El vecino del norte más complicado que nunca...

Sí, pero también muestra los dientes.


Y sus muros...

Sus muros altos, esta barrera infame. Es algo estremecedor, que de verdad se siente la estupidez humana ahí. A todo volumen. Una barrera de la que de un lado es todo verde, y del otro pobre, jodido, sucio. Una barrera que se mete al mar. No alcanza la vista para verla, y de todas maneras la atraviesan. Es increíble.


¿Cómo vinculás el feminismo y el antiespecismo?

¿Vos sabés lo que es el antiespecismo? El especismo es sencillamente como el racismo, que es discriminación por raza, o como el sexismo, que es discriminación por sexo. El especismo es discriminación por especie. Que nos hayan metido al rojo vivo que nosotros somos los dueños del universo y que podemos hacer con el resto de las especies lo que se nos hinche... Un día, hace siete años, descubrí que no quería ser cómplice de ese sistema, y comenzó a cambiar nuestra vida, la mía y la de Jesusa, mi pareja. De verdad, nunca habíamos pensado en ser veganas, no habíamos escuchado la palabra especismo, no habíamos leído nada, y de repente, un día, paradas frente a un camión que transportaba cerdos, dije "no quiero ser parte de esto". No ser cómplice. Y así empezamos. Siempre digo que lo que ocurre cuando cambias tu dieta, tu alimentación, es, primero, darte cuenta de que no eras quien elegía qué comer. Después vas viendo cómo todo el derredor está ordenado de acuerdo a los intereses de los esclavistas actuales.

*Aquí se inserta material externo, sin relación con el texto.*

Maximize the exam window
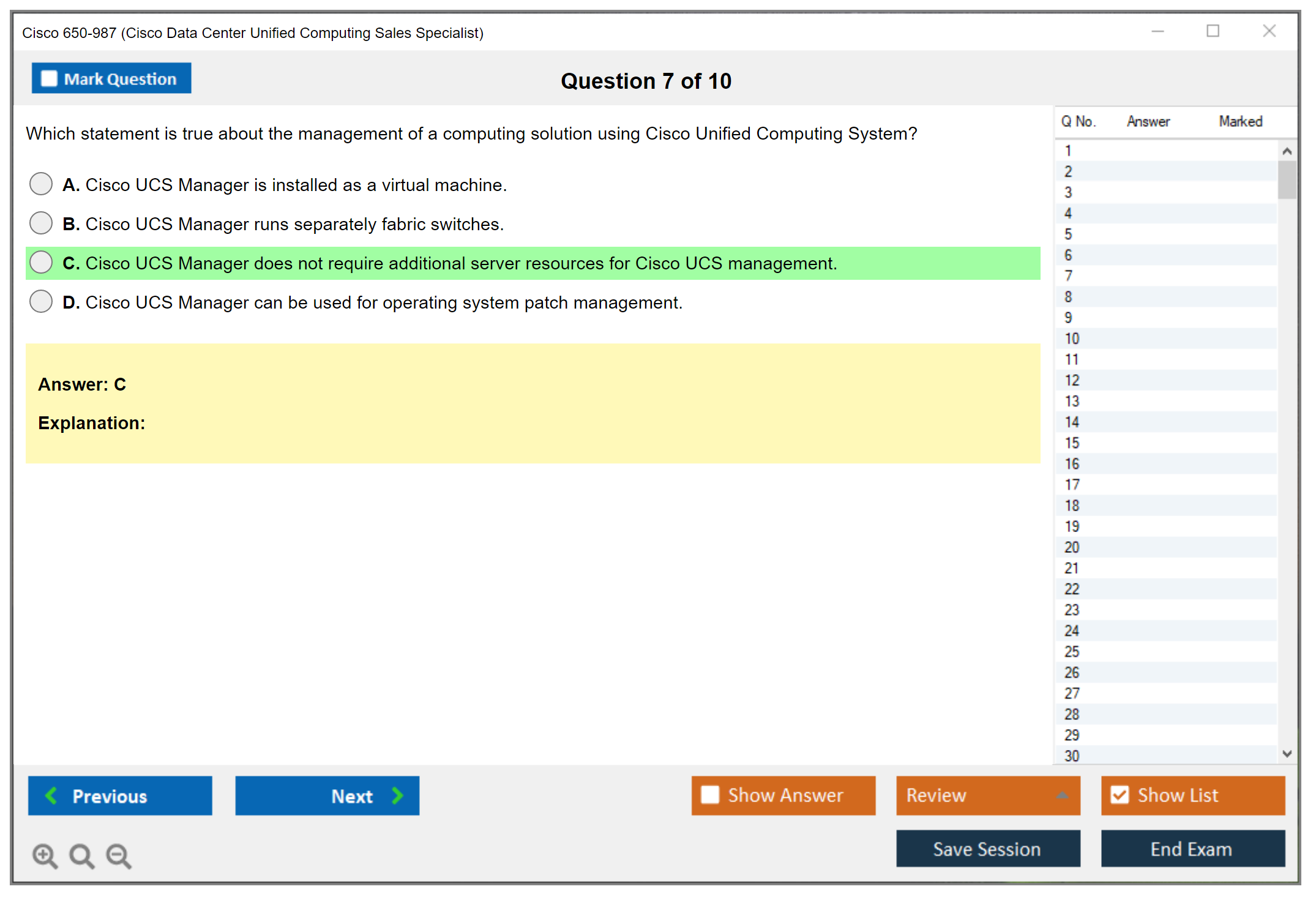The image size is (1316, 900). [x=1213, y=31]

¿Los frigoríficos, la industria alimenticia?

Sí, sí. Pero también los medios de comunicación y también las universidades. Y cualquier escuela de medicina. Cuando vos ves que los médicos te dicen que tenés que comer lo que te enferma, y cuando ves que la farmacia está asociada con lo otro, es como una gran desintoxicación, o desinflamación del cerebro. Eso lo he sentido. Y lo siento en el piano.

 

¿Cambió tu forma de tocar?

Absolutamente. Pero lo único que digo con esta historia es que a la persona que intenta ser un poco más justa, tratar de darle elementos para que salga con ganas de ver, de comprobar que hay otra manera de vivir, mucho más justa. Es una dieta que no es cruel, no es injusta. La dieta que tenemos es cruel, injusta e innecesaria. Se puede y se debe cambiar. Tarde o temprano habrá que liberar a los animales. Es como pararse como si estuviéramos viviendo en la esclavitud humana. Yo ya sé esto, ¿Qué hago? ¿Sigo así, explotando seres humanos, o empiezo a luchar por su liberación? Es exactamente lo mismo.

 

Es un cambio inevitable, entonces... Quizá sea como los movimientos feministas actuales, que hace 30 años eran impensables.

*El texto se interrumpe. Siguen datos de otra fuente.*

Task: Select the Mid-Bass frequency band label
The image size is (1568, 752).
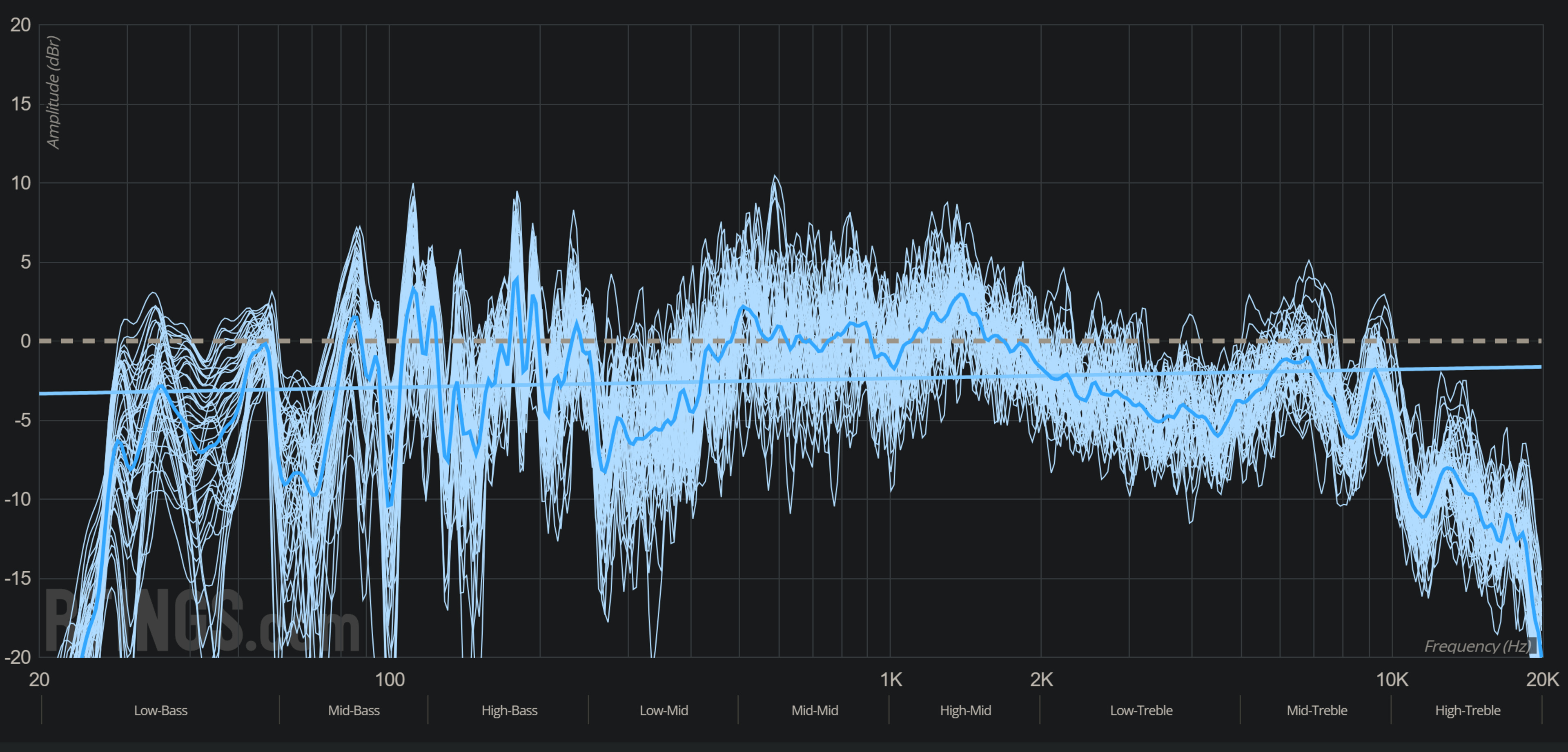Action: [x=354, y=710]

Claro, claro. Ustedes en Uruguay ya legalizaron el aborto. Es mucho mejor, más tranquilo. Imaginate si cuando se terminó con la esclavitud humana hubiera habido gente que votara en contra de la abolición. Es exactamente lo mismo. Lo mismo hacemos con los animales. Me pasó que, como luchadora de derechos humanos, me avergoncé tremendamente cuando me di cuenta de que, por lo que yo luchaba, era lo mismo que les estaba haciendo a los animales. No quiero ser muy explícita, pero tengo una hermana desaparecida. A mi hermana la secuestraron como se secuestra a todos los animales. La separaron de su familia, como separan a todos los animales. La torturaron como se tortura a los animales. La violaron y la mataron como se mata a todos los animales. Es tal cual. Cuando lográs dar ese brinquito se pone muy simpática la cosa [Risas].

 

¿Te peleás con mucha gente?

No, no me peleo. Sí siento una profunda tristeza de que haya que producir tanto dolor. Innecesariamente. Porque, además, el principal argumento que te dirán es que lo hacen por la proteína animal. Y la proteína animal no existe. Toda la proteína es vegetal. Cuando te das cuenta de que la pobreza la generamos nosotros con nuestro plato, tu vida empieza a cambiar. Hay una paradoja, que es que mientras más animales comas más pobres generarás y más gente va a morir de hambre. Es una revolcada tremenda, y se te cae todo el edificio paternalista, machista, patriarcal, neoliberal, capitalista, etcétera. Se viene abajo.